Yesterday, the Second Circuit reminded us that for litigation classes, variations in state laws absolutely can and should tank class certification. Langan v. Johnson & Johnson Consumer Cos., No. 17-1605 (2d Cir. July 24, 2018) is a “natural” case, challenging that label on two several baby-oriented bath products. The plaintiff allegedly purchased some in Connecticut and contended that 20 other states have similar consumer fraud laws. The district court certified a 21-state class, after which J&J successfully petitioned the Second Circuit, under Rule 23(f), to hear an interlocutory appeal.
J&J tried to argue that the plaintiff lacked Article III (constitutional “case or controversy”) standing to sue on behalf of purchasers in other states, but the Second Circuit rejected that contention. “[A]s long as the named plaintiffs have standing to sue the named defendants, any concern about whether it is proper for a class to include out-of-state, nonparty class members with claims subject to different state laws is a question of predominance under Rule 23(b)(3), not a question of ‘adjudicatory competence’ under Article III.” The court recognized some tension in case law over this question, but thought that Supreme Court guidance counseled treating “modest variations between class members’ claims as substantive questions, not jurisdictional ones.”
Looking at the question through Rule 23’s “predominance” lens, however, the Second Circuit thought the District Court had been too hasty in certifying a multistate class. “Variations in state laws do not necessarily prevent a class from satisfying the predominance question,” but J&J offered an extensive analysis as to why the state laws at issue differed too much for a single jury to answer all the necessary questions. Among the important differences J&J highlighted, some states require a showing of actual reliance, others require causation, and some require an actual intent to deceive. In just a single paragraph of its class certification opinion, the District Court dismissed those differences as “minor.” The Second Circuit held that that the District Court’s analysis was too cursory, more or less “tak[ing] the plaintiff’s word that no material differences exist,” which it could not do. The Second Circuit remanded the case for a more thorough analysis.

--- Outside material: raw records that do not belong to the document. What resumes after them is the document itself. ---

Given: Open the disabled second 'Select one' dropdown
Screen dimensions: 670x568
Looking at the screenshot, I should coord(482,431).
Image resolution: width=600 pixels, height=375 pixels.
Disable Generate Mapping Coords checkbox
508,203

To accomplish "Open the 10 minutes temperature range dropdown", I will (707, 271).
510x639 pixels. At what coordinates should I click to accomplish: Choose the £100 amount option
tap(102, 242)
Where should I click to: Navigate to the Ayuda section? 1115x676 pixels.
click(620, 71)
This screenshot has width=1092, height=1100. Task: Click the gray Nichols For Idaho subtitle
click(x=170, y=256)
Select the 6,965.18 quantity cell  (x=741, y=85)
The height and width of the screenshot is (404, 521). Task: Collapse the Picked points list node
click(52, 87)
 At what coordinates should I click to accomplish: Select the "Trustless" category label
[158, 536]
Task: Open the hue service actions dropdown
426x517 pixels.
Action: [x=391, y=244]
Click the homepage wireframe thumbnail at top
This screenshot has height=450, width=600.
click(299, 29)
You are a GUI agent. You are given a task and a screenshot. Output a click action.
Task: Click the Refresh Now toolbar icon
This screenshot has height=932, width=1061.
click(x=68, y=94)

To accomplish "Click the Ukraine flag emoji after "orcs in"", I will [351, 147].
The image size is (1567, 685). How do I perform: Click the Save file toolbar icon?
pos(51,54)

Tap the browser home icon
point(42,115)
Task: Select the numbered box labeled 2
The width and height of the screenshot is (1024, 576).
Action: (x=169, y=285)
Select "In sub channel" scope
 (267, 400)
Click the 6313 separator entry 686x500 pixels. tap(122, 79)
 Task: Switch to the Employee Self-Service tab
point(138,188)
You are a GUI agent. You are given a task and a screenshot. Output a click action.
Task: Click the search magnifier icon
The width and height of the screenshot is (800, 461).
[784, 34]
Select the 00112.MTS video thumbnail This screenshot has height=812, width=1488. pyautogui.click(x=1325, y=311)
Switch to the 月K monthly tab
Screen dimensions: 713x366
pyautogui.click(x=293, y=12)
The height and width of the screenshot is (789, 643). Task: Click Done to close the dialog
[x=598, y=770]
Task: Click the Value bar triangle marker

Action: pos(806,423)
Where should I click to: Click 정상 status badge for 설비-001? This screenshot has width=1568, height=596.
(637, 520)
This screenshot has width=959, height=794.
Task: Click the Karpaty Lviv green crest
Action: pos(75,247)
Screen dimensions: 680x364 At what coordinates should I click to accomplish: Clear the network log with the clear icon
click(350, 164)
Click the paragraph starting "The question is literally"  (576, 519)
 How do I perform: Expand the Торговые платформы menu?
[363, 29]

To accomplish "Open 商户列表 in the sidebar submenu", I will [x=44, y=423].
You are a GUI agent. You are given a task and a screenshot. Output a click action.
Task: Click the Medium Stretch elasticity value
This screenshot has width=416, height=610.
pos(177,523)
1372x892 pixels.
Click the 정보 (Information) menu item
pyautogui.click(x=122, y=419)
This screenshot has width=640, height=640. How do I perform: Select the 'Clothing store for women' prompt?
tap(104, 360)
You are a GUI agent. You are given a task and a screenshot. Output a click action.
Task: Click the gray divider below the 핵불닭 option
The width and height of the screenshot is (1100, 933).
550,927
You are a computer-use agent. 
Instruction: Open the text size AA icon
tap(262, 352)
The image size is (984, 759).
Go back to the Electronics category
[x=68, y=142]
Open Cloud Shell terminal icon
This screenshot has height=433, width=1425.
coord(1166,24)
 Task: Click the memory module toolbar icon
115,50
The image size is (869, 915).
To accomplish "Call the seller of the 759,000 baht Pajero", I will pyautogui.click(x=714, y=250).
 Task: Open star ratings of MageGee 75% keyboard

Langan and Hyundai stand for the same principle: District Courts always have to “rigorously analyze” the Rule 23 factors, including predominance and manageability, before they can certify a class. There is nothing wrong or inconsistent, though, in a defendant advocating against certification of a litigation class and then advocating for certification if the case later settles. Predominance and manageability in a trial context centers on what a single jury can reasonably be expected to decide. As the Supreme Court put it in Amchem Prods. Inc. v. Windsor, however, when a case is to be settled “the proposal is that there be no trial.” The focus of the settlement analysis is fairness to absent class members—as, hopefully, the Ninth Circuit ultimately will recognize.